# Stated task
Extract verbatim the lines of the records below, beginning with the first line and continuing through the line that contains "(790, 308).", both ends included.

# Data to use
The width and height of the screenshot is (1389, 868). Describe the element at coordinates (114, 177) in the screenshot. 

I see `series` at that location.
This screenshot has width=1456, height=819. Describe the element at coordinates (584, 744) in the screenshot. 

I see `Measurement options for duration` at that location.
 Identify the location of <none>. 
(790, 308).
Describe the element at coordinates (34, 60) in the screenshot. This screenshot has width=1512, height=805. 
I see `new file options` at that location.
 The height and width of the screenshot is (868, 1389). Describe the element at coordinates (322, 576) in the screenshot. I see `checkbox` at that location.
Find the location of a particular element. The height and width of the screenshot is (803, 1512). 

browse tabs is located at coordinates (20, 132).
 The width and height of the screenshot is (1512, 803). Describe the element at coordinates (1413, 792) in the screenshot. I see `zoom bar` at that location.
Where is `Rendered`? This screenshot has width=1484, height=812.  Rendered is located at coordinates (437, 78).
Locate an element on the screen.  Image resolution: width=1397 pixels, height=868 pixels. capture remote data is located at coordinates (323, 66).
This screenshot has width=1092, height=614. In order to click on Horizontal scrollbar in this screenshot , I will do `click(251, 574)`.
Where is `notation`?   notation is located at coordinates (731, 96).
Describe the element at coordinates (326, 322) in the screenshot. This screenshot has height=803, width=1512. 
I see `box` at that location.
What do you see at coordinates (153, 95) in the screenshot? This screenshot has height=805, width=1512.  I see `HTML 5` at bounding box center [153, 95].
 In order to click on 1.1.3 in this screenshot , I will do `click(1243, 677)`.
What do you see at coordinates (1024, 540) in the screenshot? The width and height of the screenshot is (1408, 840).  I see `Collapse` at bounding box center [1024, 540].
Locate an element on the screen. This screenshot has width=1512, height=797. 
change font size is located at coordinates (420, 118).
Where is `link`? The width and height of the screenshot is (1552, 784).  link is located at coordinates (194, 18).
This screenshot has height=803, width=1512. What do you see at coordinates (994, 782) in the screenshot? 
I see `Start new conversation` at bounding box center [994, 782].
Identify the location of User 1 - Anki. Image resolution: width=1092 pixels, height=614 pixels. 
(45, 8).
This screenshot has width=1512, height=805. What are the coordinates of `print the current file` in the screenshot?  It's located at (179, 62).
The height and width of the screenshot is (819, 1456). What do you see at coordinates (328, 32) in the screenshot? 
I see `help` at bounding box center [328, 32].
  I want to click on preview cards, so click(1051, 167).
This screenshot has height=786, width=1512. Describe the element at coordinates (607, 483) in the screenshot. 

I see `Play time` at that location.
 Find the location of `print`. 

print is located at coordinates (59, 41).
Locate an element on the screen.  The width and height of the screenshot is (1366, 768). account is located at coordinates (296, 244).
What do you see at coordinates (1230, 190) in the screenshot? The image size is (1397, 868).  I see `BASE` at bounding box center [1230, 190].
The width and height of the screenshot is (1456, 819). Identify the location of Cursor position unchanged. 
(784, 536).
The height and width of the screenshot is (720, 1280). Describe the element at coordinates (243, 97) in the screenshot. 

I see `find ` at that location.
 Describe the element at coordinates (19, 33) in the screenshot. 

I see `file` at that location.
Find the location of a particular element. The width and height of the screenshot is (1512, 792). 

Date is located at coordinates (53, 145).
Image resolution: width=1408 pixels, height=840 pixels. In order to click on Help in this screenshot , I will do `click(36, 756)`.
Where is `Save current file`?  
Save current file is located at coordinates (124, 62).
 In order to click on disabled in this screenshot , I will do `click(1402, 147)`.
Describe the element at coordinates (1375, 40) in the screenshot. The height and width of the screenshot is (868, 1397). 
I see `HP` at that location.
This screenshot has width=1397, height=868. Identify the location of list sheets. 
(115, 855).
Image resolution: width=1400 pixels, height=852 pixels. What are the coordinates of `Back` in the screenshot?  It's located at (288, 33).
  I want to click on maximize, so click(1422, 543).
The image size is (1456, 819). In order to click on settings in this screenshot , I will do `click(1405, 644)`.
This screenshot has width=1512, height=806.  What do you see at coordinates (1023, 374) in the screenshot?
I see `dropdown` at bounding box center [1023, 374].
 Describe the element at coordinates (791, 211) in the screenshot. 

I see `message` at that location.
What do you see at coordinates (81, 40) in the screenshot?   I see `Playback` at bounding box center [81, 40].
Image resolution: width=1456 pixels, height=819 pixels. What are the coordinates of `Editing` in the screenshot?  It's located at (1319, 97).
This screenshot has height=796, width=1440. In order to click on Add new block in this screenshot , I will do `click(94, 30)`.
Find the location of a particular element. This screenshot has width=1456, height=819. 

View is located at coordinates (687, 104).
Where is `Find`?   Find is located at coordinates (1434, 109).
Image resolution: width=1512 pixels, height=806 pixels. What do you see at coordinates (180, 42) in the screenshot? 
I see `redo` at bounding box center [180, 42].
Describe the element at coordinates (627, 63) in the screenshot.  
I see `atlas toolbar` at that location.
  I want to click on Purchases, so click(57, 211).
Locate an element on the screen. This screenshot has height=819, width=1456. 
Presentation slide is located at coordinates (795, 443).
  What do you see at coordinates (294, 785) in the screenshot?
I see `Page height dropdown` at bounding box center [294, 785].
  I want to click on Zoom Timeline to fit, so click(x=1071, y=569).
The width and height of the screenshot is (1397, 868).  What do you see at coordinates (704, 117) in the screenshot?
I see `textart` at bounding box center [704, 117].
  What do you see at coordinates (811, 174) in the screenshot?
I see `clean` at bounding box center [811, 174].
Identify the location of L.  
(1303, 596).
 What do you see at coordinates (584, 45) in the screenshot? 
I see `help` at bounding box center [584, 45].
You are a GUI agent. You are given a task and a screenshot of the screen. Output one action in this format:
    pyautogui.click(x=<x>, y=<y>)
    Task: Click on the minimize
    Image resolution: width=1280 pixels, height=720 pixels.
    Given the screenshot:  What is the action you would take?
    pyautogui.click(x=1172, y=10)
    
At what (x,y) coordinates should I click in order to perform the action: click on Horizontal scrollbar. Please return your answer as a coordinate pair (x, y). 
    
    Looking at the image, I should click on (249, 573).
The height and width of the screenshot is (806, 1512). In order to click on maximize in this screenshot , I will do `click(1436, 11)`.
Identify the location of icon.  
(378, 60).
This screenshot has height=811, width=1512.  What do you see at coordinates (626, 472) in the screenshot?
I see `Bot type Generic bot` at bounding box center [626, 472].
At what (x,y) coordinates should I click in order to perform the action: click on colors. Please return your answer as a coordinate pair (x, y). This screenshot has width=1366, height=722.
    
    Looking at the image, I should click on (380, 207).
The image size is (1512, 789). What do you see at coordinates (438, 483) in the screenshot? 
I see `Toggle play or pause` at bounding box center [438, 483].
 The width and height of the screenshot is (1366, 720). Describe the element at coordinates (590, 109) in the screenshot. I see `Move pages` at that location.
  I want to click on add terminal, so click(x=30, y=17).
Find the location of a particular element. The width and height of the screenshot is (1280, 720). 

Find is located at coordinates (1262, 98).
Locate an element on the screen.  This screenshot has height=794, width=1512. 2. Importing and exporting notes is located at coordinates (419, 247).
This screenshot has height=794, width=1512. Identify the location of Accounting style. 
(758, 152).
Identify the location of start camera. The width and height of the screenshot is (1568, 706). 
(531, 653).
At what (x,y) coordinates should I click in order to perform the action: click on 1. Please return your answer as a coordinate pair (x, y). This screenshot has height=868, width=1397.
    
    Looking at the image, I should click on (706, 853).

# Task response
The width and height of the screenshot is (1389, 868). Describe the element at coordinates (114, 177) in the screenshot. 

I see `series` at that location.
This screenshot has width=1456, height=819. Describe the element at coordinates (584, 744) in the screenshot. 

I see `Measurement options for duration` at that location.
 Identify the location of <none>. 
(790, 308).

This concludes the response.